Quattro gol in tre amichevoli, Calaiò vuole essere un protagonista della prossima stagione. Solo un leggero mal di schiena l'ha un po' infastidito, ma ci ha pensato il dottor Enrico D'Andrea a rimetterlo in sesto.
«Speriamo che l'avvio in campionato non sia troppo difficoltoso».
E se ci fosse subito l'Inter?
«Andremmo a giocarcela: l'Inter avrebbe il favore del pronostico, noi la forza dei nervi distesi. Non avremmo niente da perdere».

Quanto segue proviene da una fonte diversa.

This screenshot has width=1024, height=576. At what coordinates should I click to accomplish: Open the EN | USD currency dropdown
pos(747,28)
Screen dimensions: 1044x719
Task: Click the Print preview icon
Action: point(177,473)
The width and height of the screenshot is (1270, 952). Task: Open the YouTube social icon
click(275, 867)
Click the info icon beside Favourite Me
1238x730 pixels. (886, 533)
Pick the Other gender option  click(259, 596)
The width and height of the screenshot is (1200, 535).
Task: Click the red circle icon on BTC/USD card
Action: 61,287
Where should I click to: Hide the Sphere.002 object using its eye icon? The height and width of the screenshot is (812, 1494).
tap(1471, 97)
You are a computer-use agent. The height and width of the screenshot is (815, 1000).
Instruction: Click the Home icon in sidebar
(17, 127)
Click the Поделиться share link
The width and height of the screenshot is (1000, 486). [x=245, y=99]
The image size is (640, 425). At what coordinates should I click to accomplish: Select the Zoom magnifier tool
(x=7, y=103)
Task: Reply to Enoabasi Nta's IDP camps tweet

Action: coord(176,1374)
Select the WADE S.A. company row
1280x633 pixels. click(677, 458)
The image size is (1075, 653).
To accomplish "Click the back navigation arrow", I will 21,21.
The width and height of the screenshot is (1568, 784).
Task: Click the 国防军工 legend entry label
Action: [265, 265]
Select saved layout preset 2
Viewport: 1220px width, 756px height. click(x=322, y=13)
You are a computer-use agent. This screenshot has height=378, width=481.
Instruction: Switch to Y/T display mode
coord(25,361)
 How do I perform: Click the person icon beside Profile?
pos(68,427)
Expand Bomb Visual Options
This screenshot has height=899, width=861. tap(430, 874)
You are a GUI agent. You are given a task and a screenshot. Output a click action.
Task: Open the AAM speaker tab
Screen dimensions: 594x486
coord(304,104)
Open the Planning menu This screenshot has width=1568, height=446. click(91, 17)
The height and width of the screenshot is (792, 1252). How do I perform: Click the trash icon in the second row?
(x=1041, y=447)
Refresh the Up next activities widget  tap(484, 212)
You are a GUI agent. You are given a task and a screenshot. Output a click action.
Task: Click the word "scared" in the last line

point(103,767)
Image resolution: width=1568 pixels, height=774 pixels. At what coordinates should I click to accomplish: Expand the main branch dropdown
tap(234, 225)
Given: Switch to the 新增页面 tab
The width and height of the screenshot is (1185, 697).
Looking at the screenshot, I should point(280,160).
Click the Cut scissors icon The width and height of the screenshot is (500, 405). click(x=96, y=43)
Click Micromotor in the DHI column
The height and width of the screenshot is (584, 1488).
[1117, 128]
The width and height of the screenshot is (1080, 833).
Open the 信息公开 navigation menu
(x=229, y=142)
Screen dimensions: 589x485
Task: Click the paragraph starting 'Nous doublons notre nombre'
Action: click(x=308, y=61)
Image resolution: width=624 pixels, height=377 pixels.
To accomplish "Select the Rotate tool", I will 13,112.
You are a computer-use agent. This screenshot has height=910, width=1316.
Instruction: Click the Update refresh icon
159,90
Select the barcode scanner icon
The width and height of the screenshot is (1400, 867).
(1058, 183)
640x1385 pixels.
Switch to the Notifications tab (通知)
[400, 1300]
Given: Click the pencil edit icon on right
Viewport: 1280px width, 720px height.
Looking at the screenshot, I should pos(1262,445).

E se invece fosse il Palermo?
«La squadra della mia città mi andrebbe bene, ma preferirei incontrarla a ottobre o novembre. Mi auguro di trovare subito Samp, Udinese o Empoli».
Quattro gol in tre partite amichevoli.
«Spero di segnarne una decina in campionato. Nel 2005 ho accettato il Napoli in C1 rinunciando alle offerte di Siena, Palermo e Atalanta in A. Non sono pentito. Sono in A con il Napoli».
Quali sono le sue aspirazioni?
«Finire in doppia cifra nella classifica dei cannonieri, fare i punti salvezza in tempi brevi per poter puntare a qualcosa di più bello e infine cercare di convincere Donadoni».
Un giudizio sul nuovo Napoli.
«Io sono al 60% della condizione. Mi sono piaciuti molto Hamsik e Gargano. Il primo ha personalità, velocizza e verticalizza, serve gli attaccanti negli spazi. Il secondo va a 200 all'ora: lo trovi ovunque, ha una grinta incredibile».
E Lavezzi?
«È bravo, ma parla poco l'italiano. Ha numeri da campione. Deve capire che qui l'erba non è alta come sui campi argentini, non c'è bisogno di dare il pallone al compagno con violenza».
Si dice: l'attacco del Napoli è leggerino.
«Bisognerà vedere come vorrà giocare Reja. Preferisco fare la prima punta. Se mettiamo la palla a terra, come stiamo facendo, se velocizziamo l'azione, non c'è bisogno di uno alto tre metri. In A c'è gente come Materazzi che non ti fa vedere la palla sui cross. Un altro attaccante? Ben venga, se serve alla causa del Napoli».
C'è Bucchi che chiede strada.
«Sarà una sfida leale. Mi chiamò tre giorni prima di arrivare al Napoli per annunciarmi il suo arrivo. Abbiamo carattere simili. Cristian è una persona corretta».